Tasks to perform
1. Decide whether each statement agrees with the watermelon soap thread, answering yes or no and quoting the words of the thread that settle it. (a) The watermelon batch was put in the fridge. (b) dOttY colored the soap with micas. (c) Poppyseeds were added to resemble the pips.
2. List, in order, every step KylieO gives in the watermelon soap thread for handling the milk in goat milk soap.

Page
------------------------
# CP batch 4.  Watermelon.



## dOttY (Aug 25, 2011)

Sliced up my 4th batch today.  I have posted pics, but I do need to tidy it up a little.  I'm so happy with it, I just had to show you!

Watermelon.  With Poppyseeds to resemble the pips, and in aid of exfoliation.


----------



## PrairieCraft (Aug 25, 2011)

That is an awesome soap.  I love love love it!  You are fearless.  Thanks for sharing your creations.


----------



## dOttY (Aug 25, 2011)

Thanks PrairieCraft!  I wouldn't say I'm fearless, but I'm certainly eager!


----------



## nattynoo (Aug 25, 2011)

Awesome soap Dotty.
Did that go to gel or have you been fridging it????


----------



## dOttY (Aug 25, 2011)

Thanks NattyNoo.

This batch I stuck in the fridge.  The only attempt at gelling was my swirl, so far.


----------



## dOttY (Aug 25, 2011)

I so want to give GoatsMilk a go, but I'M SCARED!  

There you go, PrairieCraft


----------



## KylieO (Aug 25, 2011)

you're so cool xox  i LOVE it so much!  WOW WOW WOW 
did you use mica's to colour?



oh, also wanted to say.....don't be scared of GM soaps.  It's all I've made and of course love it.  i weigh it, freeze it in ice cubes, when frozen emty in to my container and add my lye to the frozen milk


----------



## dOttY (Aug 25, 2011)

Haha, thanks Kylie!!    I used oxides to colour.  

I have Pop Micas in my possession now, so I'll have to experiment with them.


----------



## dOttY (Aug 25, 2011)

Guess I need to check out the supermarket's supply of GM!  You've given me inspiration now.  Thanks again!!


----------



## kharmon320 (Aug 25, 2011)

Those are beautiful Dotty!


----------



## Dragonkaz (Aug 25, 2011)

This soap is amazing Dotty!  

Love your design and sculpting!


----------



## morena_mama (Aug 25, 2011)

Gorgeous!


----------



## falldowngobump (Aug 25, 2011)

Beautiful!!!


----------



## judymoody (Aug 25, 2011)
------------------------
Dataset section
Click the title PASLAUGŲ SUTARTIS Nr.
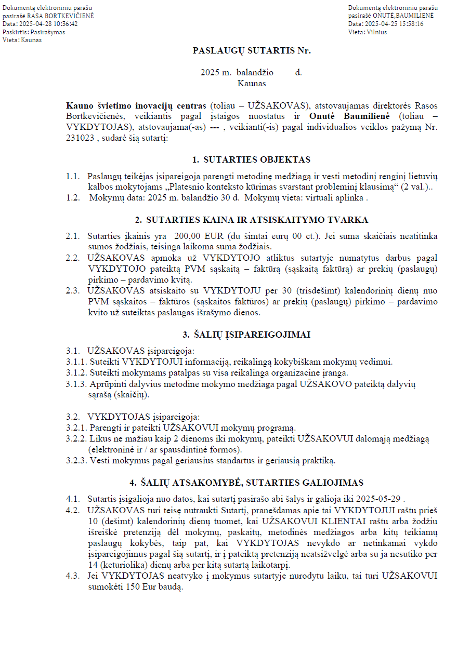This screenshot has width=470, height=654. click(x=252, y=51)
------------------------
Task answers
1.
(a) Yes: "This batch I stuck in the fridge."
(b) No: "I used oxides to colour."
(c) Yes: "With Poppyseeds to resemble the pips"

2.
1. Weigh the milk.
2. Freeze it in ice cubes.
3. When frozen, empty it into the container.
4. Add the lye to the frozen milk.